When I run this query I get the following:

Introduction to Analysis Services Extended Events (4)

I can use this, as I did on my client, to insert a table into a SQL Server database for further analysis. We are currently planning a tabular model for this data to track usage of your BI offerings across the organization. It will be fun to play with it.

When you're ready to stop tracing, run the following XMLA:

1:<extinguish xmlns="">
2: <Object>
3: <TraceID>my track</TraceID>
4: </Object>

That is all. I hope this is a useful addition to what is available for working with extended events in Analysis Services. It was definitely a great learning experience for me.
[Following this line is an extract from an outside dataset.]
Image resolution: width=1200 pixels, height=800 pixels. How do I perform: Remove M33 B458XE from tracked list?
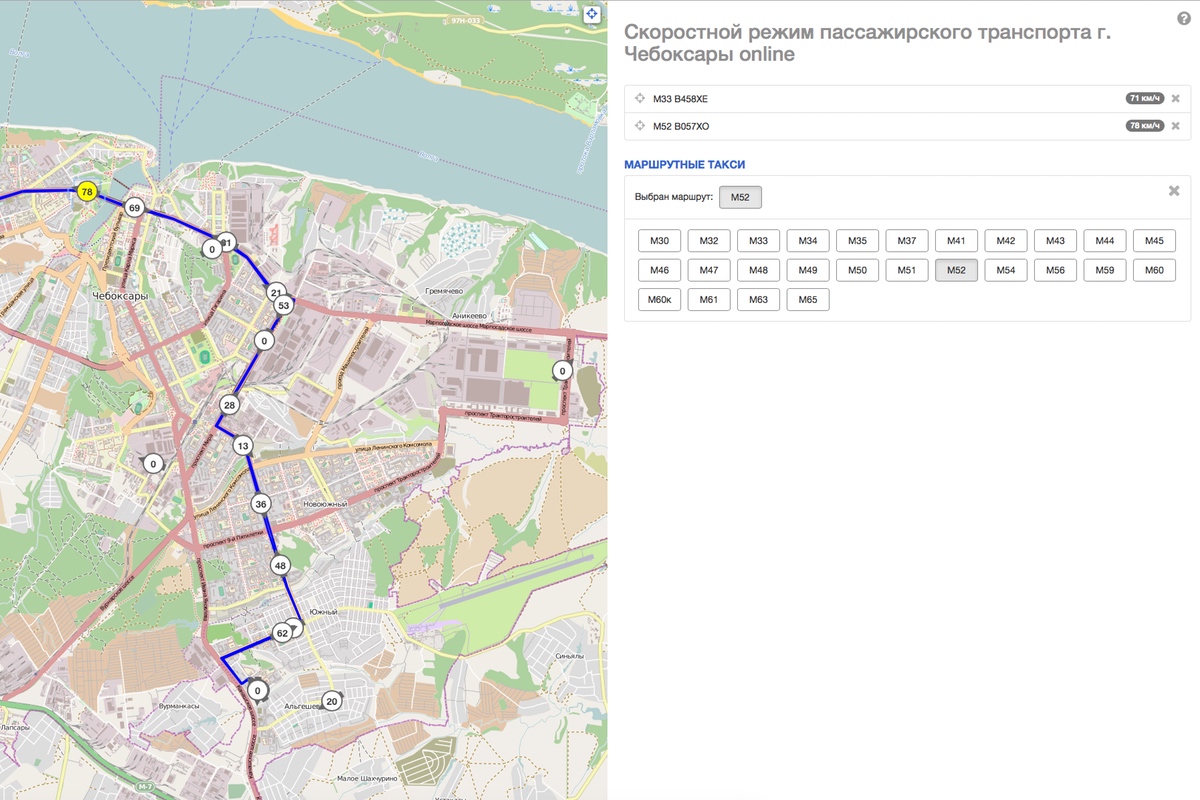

Categories:Advanced Events,SSAS

(Video) Learn to Effectively Use Extended Events

Tagged as:Advanced Events,SSAS


1. Analysis Services Monitoring Overview
2. SQL Server extended events
(David Dalton)
3. SQL Server Extended events overview
(Database Topics and Tech)
4. SQL Server DBA Tutorial 96 Intro-What are Extended Events in SQL Server
5. How To Troubleshoot a Slow Running Query in SQL Server Extended Events & Wait Stats (by Amit Bansal)
6. Analysis Services Tutorial - Monitoring (Lesson 11)
(Learn with video tutorials)


Top Articles
Latest Posts
Article information

Author: Catherine Tremblay

Last Updated: 09/09/2023

Views: 5956

Rating: 4.7 / 5 (67 voted)

Reviews: 82% of readers found this page helpful

Author information

Name: Catherine Tremblay

Birthday: 1999-09-23

Address: Suite 461 73643 Sherril Loaf, Dickinsonland, AZ 47941-2379

Phone: +2678139151039

Job: International Administration Supervisor

Hobby: Dowsing, Snowboarding, Rowing, Beekeeping, Calligraphy, Shooting, Air sports

Introduction: My name is Catherine Tremblay, I am a precious, perfect, tasty, enthusiastic, inexpensive, vast, kind person who loves writing and wants to share my knowledge and understanding with you.